Lijiang zum Abschluss

Die letzten Tage haben wir dann in Lijiang verbracht. Wir waren ja vor anderthalb Jahren schon mal hier, allerdings nur einen Tag. Da fand ich den Ort eher überlaufen und gar nicht so toll. Jetzt mit mehr Zeit und weniger Touristen war es wie eine Neuentdeckung. Es ist wirklich sehr sauber und die Häuser sind einfach wunderschön. Man hatte jetzt Zeit, auch ein paar Nebengassen zu erkunden und dort findet man meistens die schönsten Ecken. Den teuersten Kaffee bekommt man dort allerdings auch, nämlich im Tibet Café für 60 RMB. Das schlägt sogar die teuren Preise in Shanghai.

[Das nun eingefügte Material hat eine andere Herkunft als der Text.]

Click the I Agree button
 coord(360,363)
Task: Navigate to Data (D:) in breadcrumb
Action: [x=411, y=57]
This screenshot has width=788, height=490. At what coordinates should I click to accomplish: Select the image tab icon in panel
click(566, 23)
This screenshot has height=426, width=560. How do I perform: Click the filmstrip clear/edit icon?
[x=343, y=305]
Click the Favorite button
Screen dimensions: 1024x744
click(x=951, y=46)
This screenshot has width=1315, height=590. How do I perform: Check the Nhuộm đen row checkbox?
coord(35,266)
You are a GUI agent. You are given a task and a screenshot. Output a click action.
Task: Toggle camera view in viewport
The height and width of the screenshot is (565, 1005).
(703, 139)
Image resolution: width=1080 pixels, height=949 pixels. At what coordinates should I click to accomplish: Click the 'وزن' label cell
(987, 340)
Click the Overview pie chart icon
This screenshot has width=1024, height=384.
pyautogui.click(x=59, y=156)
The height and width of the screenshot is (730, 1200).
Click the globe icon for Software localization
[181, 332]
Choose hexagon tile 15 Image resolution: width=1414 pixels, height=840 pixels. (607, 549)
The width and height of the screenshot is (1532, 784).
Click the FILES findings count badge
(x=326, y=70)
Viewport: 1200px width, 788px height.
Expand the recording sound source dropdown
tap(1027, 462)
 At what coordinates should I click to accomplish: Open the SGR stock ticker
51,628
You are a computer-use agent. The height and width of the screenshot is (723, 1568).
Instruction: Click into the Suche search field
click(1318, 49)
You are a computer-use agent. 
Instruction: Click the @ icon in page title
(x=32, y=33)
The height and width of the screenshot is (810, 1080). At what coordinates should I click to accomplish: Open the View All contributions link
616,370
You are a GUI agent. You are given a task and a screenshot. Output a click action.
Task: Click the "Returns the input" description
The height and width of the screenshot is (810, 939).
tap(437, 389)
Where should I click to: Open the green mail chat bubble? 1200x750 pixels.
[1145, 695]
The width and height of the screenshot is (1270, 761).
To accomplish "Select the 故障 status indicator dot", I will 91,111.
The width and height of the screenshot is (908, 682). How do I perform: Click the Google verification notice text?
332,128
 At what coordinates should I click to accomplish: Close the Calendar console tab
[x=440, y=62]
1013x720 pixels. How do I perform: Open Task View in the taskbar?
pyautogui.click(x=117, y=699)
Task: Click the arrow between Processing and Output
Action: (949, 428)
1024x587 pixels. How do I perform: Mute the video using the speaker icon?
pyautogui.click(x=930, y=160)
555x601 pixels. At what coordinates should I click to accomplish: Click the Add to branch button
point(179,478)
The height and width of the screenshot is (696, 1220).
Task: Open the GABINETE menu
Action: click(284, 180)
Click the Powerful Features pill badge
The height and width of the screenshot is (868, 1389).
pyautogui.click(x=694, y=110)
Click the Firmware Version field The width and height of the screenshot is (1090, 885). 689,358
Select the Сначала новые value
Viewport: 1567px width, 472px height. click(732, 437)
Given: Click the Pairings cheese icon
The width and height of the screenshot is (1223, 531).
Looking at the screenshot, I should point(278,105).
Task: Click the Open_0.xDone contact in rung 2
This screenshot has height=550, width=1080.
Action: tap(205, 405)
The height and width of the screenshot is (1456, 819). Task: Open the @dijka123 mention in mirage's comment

An 2 Abenden bin ich dann mal alleine losgezogen, um die Stadt noch ein wenig zu erkunden. Im Zentrum spielen dann in vielen Restaurants und Bars Musikgruppen und einige Häusern sind richtige Diskotheken. Lijiang ist echt eine Partystadt für junge Leute.

Unser Hotel „Indigo“ am Rande der Altstadt war super. Wir hatten im benachbarten Intercontinental Hotel die Möglichkeit, dass Schwimmbad zu nutzen und das Frühstücksbüffet war auch sehr hervorragend.

Einen Vormittag haben wir uns noch den Mu-Palast angesehen und waren fast allein darin. Hier regierte der Mu-Clan der Naxi über 22 Generationen hinweg bis 1723. Im 18. Jahrhundert wurde der Palast zerstört und erst wieder vor etwa 25 Jahren aufgebaut.

Blick von der Terrasse des Hotels Richtung Jadedrachen-Schneegebirge.

Mittlerweile sind wir wieder in Shanghai, haben Silvester gefeiert, einen Covid-Test gemacht und die Kita hat wieder begonnen. Jetzt sind vier Wochen Schule und Kita und dann sind hier die Ferien zum chinesischen Neujahr.